Management of early and late presenting tibial stress fracture with advanced osteoarthritis of the knee: A dilemma among arthroplasty surgeons in developing countries.

2021 
Abstract Background Single-stage total knee arthroplasty (TKA) with long-stem is a viable option to treat proximal tibial stress fracture in advance knee osteoarthritis. However, in patients with old mal-united or non-united tibial fractures, treatment becomes complicated.

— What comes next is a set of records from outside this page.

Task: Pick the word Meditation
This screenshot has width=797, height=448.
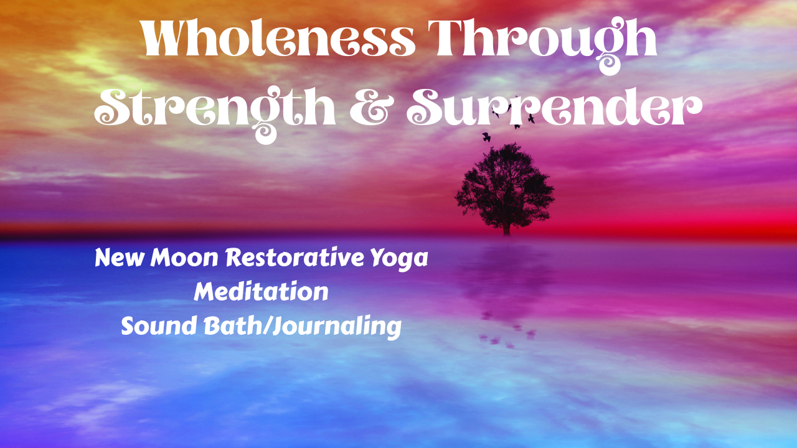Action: [261, 291]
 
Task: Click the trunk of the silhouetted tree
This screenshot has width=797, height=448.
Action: [506, 226]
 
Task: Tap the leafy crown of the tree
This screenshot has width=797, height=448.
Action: [504, 184]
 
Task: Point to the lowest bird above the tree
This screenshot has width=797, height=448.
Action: [486, 137]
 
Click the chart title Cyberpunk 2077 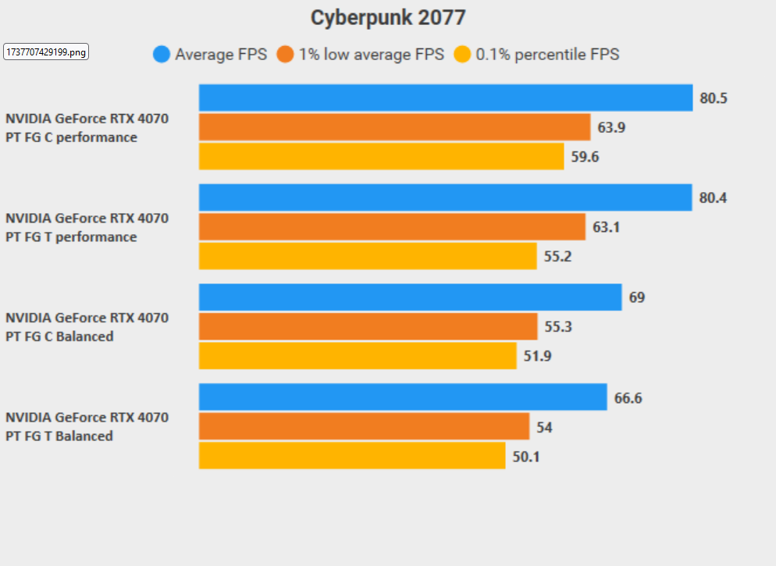point(388,17)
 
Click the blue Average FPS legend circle point(162,55)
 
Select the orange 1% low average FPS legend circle point(285,55)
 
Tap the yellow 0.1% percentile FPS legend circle point(462,55)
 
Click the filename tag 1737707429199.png point(47,52)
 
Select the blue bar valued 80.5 point(446,98)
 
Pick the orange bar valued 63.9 point(394,127)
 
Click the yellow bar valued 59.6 point(381,156)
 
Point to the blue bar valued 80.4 point(445,198)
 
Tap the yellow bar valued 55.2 point(368,256)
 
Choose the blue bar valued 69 point(410,297)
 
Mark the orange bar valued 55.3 point(368,327)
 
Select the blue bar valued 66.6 point(403,397)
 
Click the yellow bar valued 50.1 point(352,456)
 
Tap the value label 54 point(543,427)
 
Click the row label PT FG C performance point(71,137)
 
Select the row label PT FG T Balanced point(59,436)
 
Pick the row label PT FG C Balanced point(59,336)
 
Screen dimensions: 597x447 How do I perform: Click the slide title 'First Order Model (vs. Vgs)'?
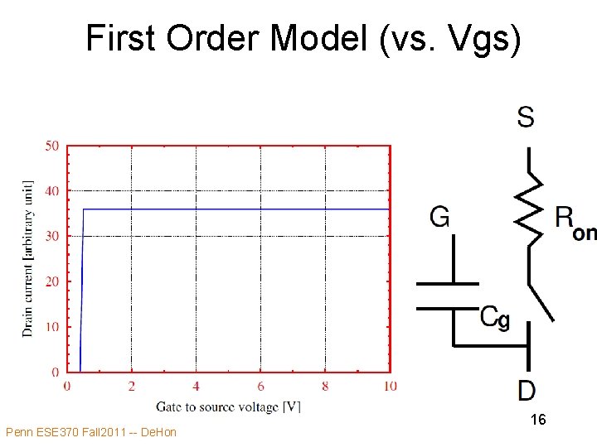[x=303, y=38]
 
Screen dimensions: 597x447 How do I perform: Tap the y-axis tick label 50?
[x=51, y=147]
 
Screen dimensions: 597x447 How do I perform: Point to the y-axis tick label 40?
[x=51, y=191]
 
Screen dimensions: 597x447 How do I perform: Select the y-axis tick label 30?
[x=51, y=237]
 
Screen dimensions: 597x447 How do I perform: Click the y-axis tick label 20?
[x=51, y=281]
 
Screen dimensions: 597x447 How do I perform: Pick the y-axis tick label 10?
[x=51, y=327]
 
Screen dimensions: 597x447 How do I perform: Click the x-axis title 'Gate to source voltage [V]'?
[x=228, y=406]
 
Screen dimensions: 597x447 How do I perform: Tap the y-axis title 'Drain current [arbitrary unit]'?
[x=27, y=258]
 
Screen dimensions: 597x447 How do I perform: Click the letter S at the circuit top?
[x=526, y=117]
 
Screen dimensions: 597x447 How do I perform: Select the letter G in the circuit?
[x=440, y=217]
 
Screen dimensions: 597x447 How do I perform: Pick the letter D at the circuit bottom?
[x=527, y=390]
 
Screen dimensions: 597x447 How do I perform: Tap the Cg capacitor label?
[x=495, y=317]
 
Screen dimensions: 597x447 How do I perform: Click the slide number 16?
[x=538, y=421]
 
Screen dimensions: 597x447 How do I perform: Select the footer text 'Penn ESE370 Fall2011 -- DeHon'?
[x=90, y=432]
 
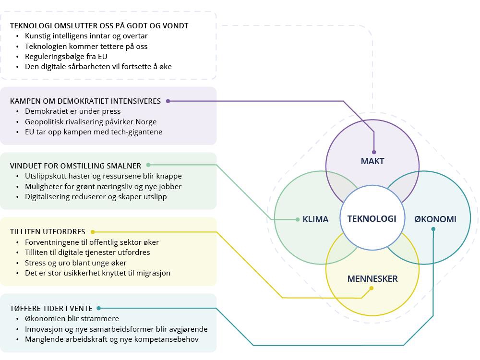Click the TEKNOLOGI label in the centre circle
click(372, 219)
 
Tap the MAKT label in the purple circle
click(372, 161)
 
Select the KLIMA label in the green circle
click(315, 219)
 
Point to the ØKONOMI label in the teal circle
click(435, 219)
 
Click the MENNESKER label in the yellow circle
click(372, 279)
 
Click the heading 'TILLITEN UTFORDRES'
click(48, 232)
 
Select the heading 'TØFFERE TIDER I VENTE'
click(51, 309)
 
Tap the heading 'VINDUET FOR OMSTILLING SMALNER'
click(75, 166)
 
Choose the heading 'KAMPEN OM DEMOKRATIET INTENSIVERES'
click(85, 101)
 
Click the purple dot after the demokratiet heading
click(168, 101)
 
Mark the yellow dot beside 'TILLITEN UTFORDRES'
click(93, 232)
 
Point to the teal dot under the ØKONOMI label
click(433, 229)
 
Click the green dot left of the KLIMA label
click(298, 219)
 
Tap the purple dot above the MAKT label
click(374, 152)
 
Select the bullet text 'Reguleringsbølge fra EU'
click(66, 57)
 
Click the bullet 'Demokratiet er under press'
click(72, 111)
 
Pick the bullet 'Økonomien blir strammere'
click(72, 319)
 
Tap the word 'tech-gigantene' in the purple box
click(139, 132)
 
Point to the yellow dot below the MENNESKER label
click(372, 288)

Therefore, our aim in this study was to monitor clinical and radiological outcome in patients presenting early or late managed by single-stage long-stem TKA. Methods This retrospective study included 24 consecutive patients; all were female. Patients with recent and mobile stress fracture (Group A) were treated with close reduction and long-stem tibial component. However, in patients with old, sclerotic or mal-united fractures (Group B), open reduction, partial fibulectomy and plating with bone grafting was also performed. Outcome was monitored by tibiofemoral angle, functional Knee Society score and time taken for union. Results The mean age of patients was 62.34 years. There were 13 patients in Group A and 11 in Group B. The mean follow up was 42.79 months (range, 18–72 months). Knee Society score improved from 29.83 ± 6.10 to 91.57 ± 4.89 in Group A and from 27.21 ± 3.32 to 89.87 ± 3.89 in Group B. Tibiofemoral angle improved from 20.57 ± 3.00° to 0.80 ± 0.46° in 21 varus knees, whereas it improved from 22.33 ± 4.61° to 0.83 ± 0.28° in three valgus knees. Iatrogenic perforation of tibial cortex occurred in one case. Union of stress fracture was achieved in all cases with a mean duration of 4.70 months. Conclusion Excellent results were obtained in both groups but were slightly lower in patients presenting late, therefore all efforts must be made to treat such cases as early as possible.